„Die da oben“ und „die da unten“ – Von Mächtigen und Ohnmächtigen
20.02.2017 um 00:00 Uhr
Foto: Carina Pilz
„Einerseits ist es schon cool, weil man nah an so hohen Persönlichkeiten dran ist und es macht schon ordentlich was her, wenn dann die Amerikaner mit 40 Autos, mit schwarzen Limousinen anfahren, hin und wieder sieht man auch mal irgendeinen Bekannten, die Merkel oder so, aber ... es ist auch oft sehr monoton, also diese Kontrollen und 24 Stunden wird da überwacht und vor allem am Abend ist nicht viel los.“ (Manuel Razkov, Polizei München, Ergänzungsdienste)1
Zuständig für die Absicherung der Tagung und damit der Mächtigen „da oben“ sind während der SiKo um die 3500 Polizist_innen. Sie werden zwar von anderen Akteursgruppen – besonders von Demonstrant_innen – oftmals als Handlanger der Politik und der Konferenz angesehen, dass die Polizist_innen jedoch einen besonders harten Arbeitsalltag am Wochenende der Sicherheitskonferenz haben, wird dabei übersehen. Urlaubssperren, 12-Stunden-Schichten in der Februarkälte und besondere strenge Einsatzrichtlinien, beispielsweise außerhalb der Pausen nicht zu sitzen, zu essen oder zu trinken, sind die eine Sache – schließlich befindet man sich im Fokus der Weltöffentlichkeit. Sicherheit bedeutet auf einer Großveranstaltung dieses Kalibers und dieses weltöffentlichen Interesses auch, dass ein besonders diszipliniertes Verhalten von den Beamt_innen erwartet wird – um Sicherheit schon durch ihr Auftreten auszustrahlen.
Foto: Carina Pilz
Hinzu kommt, dass die Einsatzbeamt_innen direkt mit der Hofierung der Konferenzteilnehmer_innen konfrontiert werden: Während sie sich zwar rundum gut mit Essen versorgt wissen und das Polizeipräsidium eigens eine Kantine für den Zeitraum der MSC einrichtet, erleben die meisten Polizist_innen zugleich hautnah mit, welch vielfach höherer Aufwand für die Gäste der Konferenz betrieben wird.
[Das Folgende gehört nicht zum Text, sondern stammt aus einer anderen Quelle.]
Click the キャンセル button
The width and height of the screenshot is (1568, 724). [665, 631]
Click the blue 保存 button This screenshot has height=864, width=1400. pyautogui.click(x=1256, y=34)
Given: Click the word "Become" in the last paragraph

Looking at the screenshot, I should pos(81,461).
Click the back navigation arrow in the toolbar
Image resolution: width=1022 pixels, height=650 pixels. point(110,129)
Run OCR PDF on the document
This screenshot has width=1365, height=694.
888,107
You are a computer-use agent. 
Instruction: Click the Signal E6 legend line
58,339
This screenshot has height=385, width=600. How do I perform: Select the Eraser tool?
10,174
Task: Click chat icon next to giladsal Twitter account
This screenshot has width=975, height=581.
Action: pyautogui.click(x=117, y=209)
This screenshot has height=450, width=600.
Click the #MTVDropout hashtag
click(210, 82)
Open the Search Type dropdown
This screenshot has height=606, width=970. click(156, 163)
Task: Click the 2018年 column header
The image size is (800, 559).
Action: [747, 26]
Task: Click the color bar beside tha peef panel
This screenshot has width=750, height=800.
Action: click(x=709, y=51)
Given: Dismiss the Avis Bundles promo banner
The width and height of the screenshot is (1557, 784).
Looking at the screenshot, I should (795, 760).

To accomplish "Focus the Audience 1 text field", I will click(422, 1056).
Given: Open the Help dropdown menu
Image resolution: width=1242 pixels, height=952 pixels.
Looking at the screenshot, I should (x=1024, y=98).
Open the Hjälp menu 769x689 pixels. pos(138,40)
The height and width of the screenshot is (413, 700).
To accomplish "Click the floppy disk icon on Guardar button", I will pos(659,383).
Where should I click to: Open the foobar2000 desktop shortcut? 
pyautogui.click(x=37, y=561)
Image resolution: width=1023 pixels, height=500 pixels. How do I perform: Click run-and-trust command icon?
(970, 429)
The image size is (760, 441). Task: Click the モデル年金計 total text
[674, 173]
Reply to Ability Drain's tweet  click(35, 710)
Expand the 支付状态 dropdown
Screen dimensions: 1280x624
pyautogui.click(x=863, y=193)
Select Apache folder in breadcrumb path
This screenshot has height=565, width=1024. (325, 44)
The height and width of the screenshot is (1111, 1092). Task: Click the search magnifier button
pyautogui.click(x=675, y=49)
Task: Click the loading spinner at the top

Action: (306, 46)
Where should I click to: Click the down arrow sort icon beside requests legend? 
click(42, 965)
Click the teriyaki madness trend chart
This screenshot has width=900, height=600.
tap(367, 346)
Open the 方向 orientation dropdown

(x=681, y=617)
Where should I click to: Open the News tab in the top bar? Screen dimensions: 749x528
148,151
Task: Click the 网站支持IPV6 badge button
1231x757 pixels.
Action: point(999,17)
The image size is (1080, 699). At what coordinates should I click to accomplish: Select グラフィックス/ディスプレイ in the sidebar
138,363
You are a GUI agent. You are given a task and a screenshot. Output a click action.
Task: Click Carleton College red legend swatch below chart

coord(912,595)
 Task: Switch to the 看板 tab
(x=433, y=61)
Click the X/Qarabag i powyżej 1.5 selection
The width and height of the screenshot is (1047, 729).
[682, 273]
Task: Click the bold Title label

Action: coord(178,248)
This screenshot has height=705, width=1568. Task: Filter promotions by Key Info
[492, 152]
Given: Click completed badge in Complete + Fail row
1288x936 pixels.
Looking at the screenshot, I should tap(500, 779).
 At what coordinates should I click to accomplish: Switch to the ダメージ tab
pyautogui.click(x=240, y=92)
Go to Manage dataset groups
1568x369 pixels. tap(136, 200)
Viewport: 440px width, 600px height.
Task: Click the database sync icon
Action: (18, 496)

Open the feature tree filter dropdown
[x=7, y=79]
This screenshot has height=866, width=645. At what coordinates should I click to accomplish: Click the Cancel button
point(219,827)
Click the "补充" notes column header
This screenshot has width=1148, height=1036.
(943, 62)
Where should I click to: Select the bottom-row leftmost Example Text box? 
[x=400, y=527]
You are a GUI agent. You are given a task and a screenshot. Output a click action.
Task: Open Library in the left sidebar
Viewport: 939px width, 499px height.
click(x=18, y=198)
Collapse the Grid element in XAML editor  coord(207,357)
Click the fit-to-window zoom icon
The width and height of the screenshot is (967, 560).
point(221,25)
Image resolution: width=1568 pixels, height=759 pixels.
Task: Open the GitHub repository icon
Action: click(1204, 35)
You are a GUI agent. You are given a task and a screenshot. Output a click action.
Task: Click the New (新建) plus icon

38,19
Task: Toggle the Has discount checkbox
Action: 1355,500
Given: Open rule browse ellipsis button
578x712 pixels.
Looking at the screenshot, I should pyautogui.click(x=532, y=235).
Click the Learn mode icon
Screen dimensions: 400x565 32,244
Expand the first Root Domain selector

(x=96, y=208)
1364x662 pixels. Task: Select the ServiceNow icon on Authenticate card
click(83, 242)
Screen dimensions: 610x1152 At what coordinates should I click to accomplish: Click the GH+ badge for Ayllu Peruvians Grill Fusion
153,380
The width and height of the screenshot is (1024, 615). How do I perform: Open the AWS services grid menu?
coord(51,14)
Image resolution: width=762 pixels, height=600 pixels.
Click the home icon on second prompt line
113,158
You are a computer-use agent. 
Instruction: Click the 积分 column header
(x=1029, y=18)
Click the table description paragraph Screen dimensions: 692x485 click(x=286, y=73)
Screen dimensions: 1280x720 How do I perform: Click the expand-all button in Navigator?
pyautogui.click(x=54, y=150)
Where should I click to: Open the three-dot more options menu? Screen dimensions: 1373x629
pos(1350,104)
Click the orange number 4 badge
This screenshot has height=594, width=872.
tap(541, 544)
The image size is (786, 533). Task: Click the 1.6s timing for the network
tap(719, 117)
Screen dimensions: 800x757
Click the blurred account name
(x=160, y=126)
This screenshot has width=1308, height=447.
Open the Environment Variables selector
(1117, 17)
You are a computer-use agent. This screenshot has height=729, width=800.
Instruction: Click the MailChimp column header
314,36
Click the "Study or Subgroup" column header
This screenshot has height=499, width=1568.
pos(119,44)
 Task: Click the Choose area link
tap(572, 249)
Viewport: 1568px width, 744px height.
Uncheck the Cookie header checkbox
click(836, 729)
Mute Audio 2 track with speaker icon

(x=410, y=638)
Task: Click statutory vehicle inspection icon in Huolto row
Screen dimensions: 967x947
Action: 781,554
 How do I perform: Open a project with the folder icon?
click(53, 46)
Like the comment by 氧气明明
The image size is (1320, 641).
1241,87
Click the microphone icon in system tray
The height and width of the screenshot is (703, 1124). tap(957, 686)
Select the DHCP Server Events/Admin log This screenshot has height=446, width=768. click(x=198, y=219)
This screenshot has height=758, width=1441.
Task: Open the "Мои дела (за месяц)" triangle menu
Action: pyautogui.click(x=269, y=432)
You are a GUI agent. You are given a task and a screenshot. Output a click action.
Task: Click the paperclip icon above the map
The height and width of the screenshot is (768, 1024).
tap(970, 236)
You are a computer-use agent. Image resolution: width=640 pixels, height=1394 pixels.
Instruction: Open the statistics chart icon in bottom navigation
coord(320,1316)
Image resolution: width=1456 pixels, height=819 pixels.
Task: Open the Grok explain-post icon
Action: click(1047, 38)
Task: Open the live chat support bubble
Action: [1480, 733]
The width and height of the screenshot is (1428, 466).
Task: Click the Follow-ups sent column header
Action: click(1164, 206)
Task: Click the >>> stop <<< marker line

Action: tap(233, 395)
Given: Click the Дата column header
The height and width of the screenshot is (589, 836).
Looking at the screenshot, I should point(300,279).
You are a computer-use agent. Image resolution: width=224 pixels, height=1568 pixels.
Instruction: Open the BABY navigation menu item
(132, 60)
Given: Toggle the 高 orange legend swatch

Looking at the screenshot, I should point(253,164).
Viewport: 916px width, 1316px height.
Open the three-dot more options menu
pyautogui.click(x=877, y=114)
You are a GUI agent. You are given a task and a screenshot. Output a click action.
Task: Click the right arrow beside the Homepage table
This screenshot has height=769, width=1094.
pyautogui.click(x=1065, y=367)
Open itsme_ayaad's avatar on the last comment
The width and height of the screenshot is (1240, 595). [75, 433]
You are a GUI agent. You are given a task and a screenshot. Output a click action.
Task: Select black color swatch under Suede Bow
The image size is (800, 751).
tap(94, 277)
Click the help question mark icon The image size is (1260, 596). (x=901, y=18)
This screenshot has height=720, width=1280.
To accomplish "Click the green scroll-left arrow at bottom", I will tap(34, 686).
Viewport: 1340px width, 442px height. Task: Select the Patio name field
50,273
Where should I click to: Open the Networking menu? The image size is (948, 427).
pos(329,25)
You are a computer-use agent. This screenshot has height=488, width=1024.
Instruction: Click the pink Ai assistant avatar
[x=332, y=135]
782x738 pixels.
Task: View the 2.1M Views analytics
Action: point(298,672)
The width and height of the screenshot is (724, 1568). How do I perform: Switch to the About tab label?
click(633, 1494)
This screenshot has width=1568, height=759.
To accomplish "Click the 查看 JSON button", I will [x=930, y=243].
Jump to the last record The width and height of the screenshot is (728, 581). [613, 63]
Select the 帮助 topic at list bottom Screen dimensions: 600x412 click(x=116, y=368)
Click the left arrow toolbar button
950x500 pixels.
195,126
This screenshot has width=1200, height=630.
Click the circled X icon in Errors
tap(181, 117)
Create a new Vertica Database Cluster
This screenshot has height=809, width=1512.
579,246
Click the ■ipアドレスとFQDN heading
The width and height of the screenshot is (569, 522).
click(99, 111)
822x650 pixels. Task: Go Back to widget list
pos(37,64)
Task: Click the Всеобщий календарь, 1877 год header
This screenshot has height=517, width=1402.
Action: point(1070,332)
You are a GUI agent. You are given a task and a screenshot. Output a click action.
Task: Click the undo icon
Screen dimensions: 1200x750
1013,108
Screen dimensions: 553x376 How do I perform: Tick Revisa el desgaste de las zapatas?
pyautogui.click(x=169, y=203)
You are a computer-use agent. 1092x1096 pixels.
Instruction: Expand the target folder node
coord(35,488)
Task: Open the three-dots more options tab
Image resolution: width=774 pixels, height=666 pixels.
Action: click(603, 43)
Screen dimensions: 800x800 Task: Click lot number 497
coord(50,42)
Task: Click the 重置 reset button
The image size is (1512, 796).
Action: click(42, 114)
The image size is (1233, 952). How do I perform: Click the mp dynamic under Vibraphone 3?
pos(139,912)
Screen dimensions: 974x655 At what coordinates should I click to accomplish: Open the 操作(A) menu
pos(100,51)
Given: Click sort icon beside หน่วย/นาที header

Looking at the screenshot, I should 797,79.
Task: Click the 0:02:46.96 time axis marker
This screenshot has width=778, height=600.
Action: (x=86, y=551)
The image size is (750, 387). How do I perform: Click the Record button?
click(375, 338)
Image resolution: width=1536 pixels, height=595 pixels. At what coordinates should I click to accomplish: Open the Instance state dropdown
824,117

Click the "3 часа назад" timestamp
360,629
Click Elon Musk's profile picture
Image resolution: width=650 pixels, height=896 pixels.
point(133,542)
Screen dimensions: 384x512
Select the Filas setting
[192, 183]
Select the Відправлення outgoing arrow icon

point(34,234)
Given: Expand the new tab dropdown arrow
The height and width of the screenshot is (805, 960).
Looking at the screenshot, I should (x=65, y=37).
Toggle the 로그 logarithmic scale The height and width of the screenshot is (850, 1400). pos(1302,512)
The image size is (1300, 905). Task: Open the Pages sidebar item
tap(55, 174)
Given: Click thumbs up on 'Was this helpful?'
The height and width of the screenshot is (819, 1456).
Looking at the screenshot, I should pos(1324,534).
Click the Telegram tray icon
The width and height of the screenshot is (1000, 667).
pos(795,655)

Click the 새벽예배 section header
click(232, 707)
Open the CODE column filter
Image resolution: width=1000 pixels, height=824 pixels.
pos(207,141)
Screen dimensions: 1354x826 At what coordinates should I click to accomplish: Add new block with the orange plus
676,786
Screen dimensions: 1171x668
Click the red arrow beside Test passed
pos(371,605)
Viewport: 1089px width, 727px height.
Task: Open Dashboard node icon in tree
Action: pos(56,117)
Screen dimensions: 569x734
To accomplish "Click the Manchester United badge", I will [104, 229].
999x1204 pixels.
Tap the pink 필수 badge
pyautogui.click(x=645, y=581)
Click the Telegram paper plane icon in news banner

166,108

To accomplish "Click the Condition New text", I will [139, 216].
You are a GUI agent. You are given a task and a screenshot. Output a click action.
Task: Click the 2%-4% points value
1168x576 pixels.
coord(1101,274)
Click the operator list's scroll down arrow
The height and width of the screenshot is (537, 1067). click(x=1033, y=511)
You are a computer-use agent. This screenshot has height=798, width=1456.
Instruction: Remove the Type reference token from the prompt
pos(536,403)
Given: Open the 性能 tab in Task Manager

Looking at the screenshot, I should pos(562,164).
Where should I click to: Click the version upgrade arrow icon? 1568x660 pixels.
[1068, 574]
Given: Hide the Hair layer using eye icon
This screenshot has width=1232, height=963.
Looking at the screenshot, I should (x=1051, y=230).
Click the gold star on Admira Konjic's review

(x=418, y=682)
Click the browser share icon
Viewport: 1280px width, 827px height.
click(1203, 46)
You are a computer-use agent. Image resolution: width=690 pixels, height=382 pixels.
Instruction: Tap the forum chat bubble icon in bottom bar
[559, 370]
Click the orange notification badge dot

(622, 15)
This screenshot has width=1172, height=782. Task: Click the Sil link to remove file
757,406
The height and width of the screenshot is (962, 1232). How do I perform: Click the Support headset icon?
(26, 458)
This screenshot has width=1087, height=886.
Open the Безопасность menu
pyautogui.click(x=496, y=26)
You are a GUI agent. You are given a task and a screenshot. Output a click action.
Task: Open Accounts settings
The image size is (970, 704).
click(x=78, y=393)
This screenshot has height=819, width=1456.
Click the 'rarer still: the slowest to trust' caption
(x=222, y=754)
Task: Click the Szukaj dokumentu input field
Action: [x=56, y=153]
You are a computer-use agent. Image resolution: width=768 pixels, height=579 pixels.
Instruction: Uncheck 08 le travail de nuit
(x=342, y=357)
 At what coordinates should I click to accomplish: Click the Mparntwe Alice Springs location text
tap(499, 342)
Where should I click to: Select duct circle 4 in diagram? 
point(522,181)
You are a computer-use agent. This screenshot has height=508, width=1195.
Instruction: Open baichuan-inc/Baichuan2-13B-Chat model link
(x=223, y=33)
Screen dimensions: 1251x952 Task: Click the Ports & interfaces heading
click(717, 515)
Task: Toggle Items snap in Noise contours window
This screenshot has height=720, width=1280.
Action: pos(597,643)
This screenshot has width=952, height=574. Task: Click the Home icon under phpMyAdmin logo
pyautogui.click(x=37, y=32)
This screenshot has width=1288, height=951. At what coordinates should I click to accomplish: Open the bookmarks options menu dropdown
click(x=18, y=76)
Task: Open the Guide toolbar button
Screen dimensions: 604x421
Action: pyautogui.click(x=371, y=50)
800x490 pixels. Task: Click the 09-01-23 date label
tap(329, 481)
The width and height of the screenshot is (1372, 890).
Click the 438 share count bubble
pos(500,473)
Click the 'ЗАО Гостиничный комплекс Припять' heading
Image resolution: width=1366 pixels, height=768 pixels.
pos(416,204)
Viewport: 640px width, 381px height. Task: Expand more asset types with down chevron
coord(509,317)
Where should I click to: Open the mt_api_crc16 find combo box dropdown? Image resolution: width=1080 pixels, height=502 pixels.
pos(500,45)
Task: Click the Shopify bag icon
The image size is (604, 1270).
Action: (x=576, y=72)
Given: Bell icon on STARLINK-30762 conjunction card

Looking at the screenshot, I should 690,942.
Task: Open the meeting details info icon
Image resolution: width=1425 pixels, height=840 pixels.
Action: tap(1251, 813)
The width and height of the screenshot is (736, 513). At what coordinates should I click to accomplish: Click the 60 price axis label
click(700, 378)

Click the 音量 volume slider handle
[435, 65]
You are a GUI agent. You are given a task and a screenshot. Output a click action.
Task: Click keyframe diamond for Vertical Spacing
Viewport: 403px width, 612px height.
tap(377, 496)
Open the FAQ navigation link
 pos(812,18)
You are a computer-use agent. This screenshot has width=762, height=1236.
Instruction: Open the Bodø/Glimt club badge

Selbst die Begleitungen, beispielsweise Ehepartner_innen der Besucher_innen, können es sich im Luxushotel Bayrischer Hof gut gehen lassen. Das in Buffet-Form und vom High-End Catering Lehrieder aufgetischte Essen ist reichhaltig und für Unterhaltung in Form eines zusätzlichen Programms wird gesorgt. So erzählt Andrea Schmitt von der Polizei München:
„Für die Ladies gibt’s da immer so nen Frühstück und irgendwelche Programme, also man schaut schon, dass es denen ganz gut geht. Weil wenn die Männer drinnen sitzen, müssen die Frauen ja beschäftigt werden. (…) Man sieht ja auch, wie das ganze Essen an einem vorbeigeht und man selber hat Hunger ohne Ende und dann fahren die ganzen Croissants, belegte Brötchen, das ganze Essen rein und man denkt sich, wie gern wär ich jetzt auch die Frau von irgendeinem da oben und würd’s mir jetzt gut gehen lassen.“
Eine Trennlinie, die sich in Erzählungen zahlreicher Akteure findet – egal ob Polizist_innen, Einzelhandel oder Demonstrant_innen – ist die Abgrenzung zu „denen da oben“, den Teilnehmer_innen und Veranstalter_innen der Sicherheitskonferenz selbst. Dies legt ein wenigstens gefühltes Machtgefälle zwischen den geladenen Gästen und Organisator_innen der Konferenz auf der einen Seite und den betroffenen Münchner_innen auf der anderen Seite offen. Während den ersten eine Machtposition zugeschrieben wird, sieht man sich selbst in einer wenig einflussreichen, nicht gleichberechtigten Position. Das spiegelt sich in dem „ist halt so“ und „wird man eh nicht ändern können“ verschiedener Geschäftsinhaber_innen und Verkäufer_innen wider:
„Die ganzen Politiker, die anreisen zur Sicherheitskonferenz nach München, die nehmen ja meistens ihre Frauen mit und die wollen dann hier shoppen gehen und gut essen und so weiter und auch die Politiker selbst. Und das wär natürlich nichts für die, wenn die da irgendwo 'in the middle of nowhere’ wären [...].“ (Francois Claudon, Inhaber eines Schmuckgeschäftes an der Schäfflerstraße)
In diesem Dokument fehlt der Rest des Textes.